Adama Samassékou : «une transition est un pont qui a besoin d’être solide pour jouer son rôle de passerelle»

Adama Samassekou
Les acquis et insuffisances de l’ère démocratique sont évoqués dans les lignes qui suivent par cet acteur du Mouvement démocratique. L’ancien ministre jette également un regard sur la situation sociopolitique du pays, six mois après les événements du 18 août dernier

L’Essor : Nous sommes dans la mouvance du 30è anniversaire de la révolution de mars 1991.

Quel regard portez-vous sur la démocratie malienne en termes d’acquis et d’insuffisances ?

Adama Samassékou : Je voudrais, avant toute chose, me recueillir devant la mémoire de tous ceux qui ont sacrifié leur vie pour l’avènement de cette démocratie.

Qu’il vous souvienne qu’en mars 1991, c’est au prix du sang que le Mali s’est engagé résolument et avec vigueur sur le chantier d’un nouveau système de gouvernance, quand notre pays entrait de plain-pied dans la IIIè République.

La démocratie était alors un concept qu’il nous fallait adopter et certainement adapter à notre contexte socio-culturel.

Trente ans après, il est vrai que nous avons connu des périodes d’euphorie, avec notamment la belle jonction, à la Bourse du Travail, entre les soldats patriotes, menés par le lieutenant-colonel Amadou Toumani Touré, qui ont parachevé le processus et les acteurs du Mouvement démocratique, dont les organisations avaient enclenché et mené la révolution populaire et démocratique du 26 mars ;

la Conférence nationale, qui a posé les fondements de la IIIè République à travers l’élaboration du projet de Constitution adopté à la suite du Référendum de février 92 ;

avec la fantastique explosion des associations et la floraison des radios libres et de la presse écrite, jouissant à satiété, jusqu’à l’ivresse, d’une liberté totale, longtemps confisquée et conquise de haute lutte, au prix du sang de centaines de martyrs ;

avec la multiplicité des partis politiques, dont ceux qui sortaient de la clandestinité avec le sentiment légitime du devoir accompli, bien accompli, d’avoir contribué à mettre un terme définitif à 23 années de dictature, jalonnées de périodes de répression féroce et sanglante ;

avec les beaux chapitres des premières élections démocratiques ayant porté au pouvoir une génération de jeunes patriotes, pétris de la vieille tradition panafricaniste des pères de l’Indépendance et qui ont animé des gouvernements emblématiques de la Troisième République, devenant désormais des militants du changement social, après avoir été des militants du changement politique.

(EXERCICE PROPOSÉ A) D'après l'entretien, qui menait les soldats patriotes lors de la jonction à la Bourse du Travail ?
L'entretien et les entrées n'ont aucun rapport entre eux.

(DONNÉES FOURNIES)
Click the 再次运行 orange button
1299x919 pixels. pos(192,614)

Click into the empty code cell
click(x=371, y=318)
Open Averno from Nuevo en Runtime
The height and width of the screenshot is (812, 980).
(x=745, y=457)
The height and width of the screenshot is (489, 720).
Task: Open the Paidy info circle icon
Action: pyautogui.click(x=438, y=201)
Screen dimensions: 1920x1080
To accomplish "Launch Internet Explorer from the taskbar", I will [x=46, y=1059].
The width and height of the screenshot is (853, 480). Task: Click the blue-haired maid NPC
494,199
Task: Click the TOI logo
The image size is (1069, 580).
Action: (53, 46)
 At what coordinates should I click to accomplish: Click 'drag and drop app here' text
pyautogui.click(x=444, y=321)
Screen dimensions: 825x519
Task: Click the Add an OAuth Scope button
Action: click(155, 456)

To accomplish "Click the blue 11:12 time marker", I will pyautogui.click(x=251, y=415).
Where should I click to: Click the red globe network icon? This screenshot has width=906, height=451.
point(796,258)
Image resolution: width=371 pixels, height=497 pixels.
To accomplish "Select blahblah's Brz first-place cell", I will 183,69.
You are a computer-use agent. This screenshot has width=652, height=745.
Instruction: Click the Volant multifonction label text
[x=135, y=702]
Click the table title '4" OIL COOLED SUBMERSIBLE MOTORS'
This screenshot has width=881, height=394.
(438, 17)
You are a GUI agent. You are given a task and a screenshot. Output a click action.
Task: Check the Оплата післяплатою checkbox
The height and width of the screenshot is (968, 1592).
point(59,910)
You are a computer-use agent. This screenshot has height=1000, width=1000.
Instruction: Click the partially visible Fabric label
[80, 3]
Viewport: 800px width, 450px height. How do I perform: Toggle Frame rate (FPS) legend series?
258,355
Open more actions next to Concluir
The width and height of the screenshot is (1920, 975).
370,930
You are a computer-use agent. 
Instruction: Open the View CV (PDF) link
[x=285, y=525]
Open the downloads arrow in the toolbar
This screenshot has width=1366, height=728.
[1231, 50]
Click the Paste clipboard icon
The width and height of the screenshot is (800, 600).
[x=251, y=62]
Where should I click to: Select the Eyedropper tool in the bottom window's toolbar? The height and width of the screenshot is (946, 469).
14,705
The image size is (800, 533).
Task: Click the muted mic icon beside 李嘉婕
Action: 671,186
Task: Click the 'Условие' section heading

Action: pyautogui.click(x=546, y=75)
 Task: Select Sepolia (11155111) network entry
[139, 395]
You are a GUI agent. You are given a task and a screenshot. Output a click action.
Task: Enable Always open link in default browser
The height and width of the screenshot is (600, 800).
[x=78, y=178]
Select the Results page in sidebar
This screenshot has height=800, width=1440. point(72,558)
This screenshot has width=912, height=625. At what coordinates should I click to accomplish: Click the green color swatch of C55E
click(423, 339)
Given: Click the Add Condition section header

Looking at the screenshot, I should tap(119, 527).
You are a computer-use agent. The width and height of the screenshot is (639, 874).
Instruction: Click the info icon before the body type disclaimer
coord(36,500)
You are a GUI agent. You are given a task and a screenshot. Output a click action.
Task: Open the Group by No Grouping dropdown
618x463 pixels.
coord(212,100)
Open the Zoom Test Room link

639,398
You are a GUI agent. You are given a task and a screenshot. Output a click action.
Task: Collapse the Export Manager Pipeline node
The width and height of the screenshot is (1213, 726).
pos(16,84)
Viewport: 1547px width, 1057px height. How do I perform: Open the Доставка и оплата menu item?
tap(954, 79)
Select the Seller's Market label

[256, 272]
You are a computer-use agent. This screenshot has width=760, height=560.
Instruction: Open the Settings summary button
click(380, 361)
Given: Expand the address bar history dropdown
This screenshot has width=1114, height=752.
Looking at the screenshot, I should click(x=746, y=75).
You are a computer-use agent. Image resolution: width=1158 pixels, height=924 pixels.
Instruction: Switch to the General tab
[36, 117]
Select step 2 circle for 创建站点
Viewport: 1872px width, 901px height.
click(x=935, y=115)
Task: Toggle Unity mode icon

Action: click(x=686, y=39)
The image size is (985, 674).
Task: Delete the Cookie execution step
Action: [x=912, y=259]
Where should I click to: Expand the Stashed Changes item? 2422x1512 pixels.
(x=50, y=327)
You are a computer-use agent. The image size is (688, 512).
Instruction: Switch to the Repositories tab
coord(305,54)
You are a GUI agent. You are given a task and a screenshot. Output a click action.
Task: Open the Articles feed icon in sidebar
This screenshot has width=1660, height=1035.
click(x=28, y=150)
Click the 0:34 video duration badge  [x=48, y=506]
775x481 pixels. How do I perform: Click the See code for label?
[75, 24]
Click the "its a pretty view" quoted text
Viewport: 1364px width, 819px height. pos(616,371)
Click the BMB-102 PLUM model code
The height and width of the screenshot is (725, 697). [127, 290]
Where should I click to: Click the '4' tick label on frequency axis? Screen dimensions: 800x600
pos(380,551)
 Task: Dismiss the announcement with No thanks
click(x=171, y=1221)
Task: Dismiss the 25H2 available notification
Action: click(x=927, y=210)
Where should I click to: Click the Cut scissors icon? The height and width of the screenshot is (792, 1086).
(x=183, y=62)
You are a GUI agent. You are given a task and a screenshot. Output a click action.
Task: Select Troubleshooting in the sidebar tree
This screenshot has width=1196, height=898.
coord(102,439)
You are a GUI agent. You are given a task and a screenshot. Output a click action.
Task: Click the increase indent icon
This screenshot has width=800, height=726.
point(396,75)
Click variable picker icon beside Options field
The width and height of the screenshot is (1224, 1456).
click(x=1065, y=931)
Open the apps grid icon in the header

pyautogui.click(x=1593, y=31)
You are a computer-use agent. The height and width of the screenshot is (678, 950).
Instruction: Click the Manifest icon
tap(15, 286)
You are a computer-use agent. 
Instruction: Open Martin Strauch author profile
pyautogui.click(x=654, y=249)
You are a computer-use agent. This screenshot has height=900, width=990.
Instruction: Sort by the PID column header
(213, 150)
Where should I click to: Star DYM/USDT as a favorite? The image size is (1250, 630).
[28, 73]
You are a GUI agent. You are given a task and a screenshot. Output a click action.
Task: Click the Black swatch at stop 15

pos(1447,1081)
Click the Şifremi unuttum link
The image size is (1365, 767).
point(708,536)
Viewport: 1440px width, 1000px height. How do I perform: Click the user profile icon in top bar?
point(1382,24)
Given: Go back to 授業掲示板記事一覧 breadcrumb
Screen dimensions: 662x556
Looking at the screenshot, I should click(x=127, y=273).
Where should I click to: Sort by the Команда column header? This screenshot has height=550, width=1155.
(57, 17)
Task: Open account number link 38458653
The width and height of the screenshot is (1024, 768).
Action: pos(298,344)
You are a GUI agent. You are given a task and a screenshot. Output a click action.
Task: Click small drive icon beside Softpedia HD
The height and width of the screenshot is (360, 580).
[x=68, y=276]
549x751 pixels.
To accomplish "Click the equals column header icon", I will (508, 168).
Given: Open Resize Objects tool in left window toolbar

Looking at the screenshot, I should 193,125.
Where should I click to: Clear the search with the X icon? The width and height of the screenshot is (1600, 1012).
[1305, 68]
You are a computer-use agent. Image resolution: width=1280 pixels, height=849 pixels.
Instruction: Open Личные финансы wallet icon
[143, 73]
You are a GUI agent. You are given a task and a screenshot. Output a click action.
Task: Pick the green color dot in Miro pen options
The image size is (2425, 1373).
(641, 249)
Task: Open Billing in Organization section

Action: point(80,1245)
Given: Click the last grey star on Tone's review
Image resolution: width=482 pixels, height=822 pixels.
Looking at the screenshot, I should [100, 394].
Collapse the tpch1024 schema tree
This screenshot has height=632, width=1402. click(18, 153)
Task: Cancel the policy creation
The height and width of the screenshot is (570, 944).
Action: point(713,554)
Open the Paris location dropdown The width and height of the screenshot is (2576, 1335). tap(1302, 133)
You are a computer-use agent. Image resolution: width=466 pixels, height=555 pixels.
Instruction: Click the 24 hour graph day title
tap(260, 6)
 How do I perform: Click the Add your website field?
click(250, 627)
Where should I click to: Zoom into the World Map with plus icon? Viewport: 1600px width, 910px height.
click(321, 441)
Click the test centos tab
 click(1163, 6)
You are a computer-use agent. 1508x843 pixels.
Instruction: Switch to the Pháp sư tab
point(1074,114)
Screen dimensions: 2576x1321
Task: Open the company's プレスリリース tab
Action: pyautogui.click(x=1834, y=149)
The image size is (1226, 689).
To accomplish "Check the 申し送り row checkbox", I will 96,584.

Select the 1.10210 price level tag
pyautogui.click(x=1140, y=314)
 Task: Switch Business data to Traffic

(EXERCICE PROPOSÉ B) Dans les entrées, recopiez à l'identique les lignes qui commencent à celle contenant « Given: Click the Add Condition section header » et vont jusqu'à celle contenant « click(x=935, y=115) », ces deux lignes comprises.

(RÉSULTAT A) Le lieutenant-colonel Amadou Toumani Touré.

(RÉSULTAT B)
Given: Click the Add Condition section header

Looking at the screenshot, I should tap(119, 527).
You are a computer-use agent. The width and height of the screenshot is (639, 874).
Instruction: Click the info icon before the body type disclaimer
coord(36,500)
You are a GUI agent. You are given a task and a screenshot. Output a click action.
Task: Open the Group by No Grouping dropdown
618x463 pixels.
coord(212,100)
Open the Zoom Test Room link

639,398
You are a GUI agent. You are given a task and a screenshot. Output a click action.
Task: Collapse the Export Manager Pipeline node
The width and height of the screenshot is (1213, 726).
pos(16,84)
Viewport: 1547px width, 1057px height. How do I perform: Open the Доставка и оплата menu item?
tap(954, 79)
Select the Seller's Market label

[256, 272]
You are a computer-use agent. This screenshot has width=760, height=560.
Instruction: Open the Settings summary button
click(380, 361)
Given: Expand the address bar history dropdown
This screenshot has width=1114, height=752.
Looking at the screenshot, I should click(x=746, y=75).
You are a computer-use agent. Image resolution: width=1158 pixels, height=924 pixels.
Instruction: Switch to the General tab
[36, 117]
Select step 2 circle for 创建站点
Viewport: 1872px width, 901px height.
click(x=935, y=115)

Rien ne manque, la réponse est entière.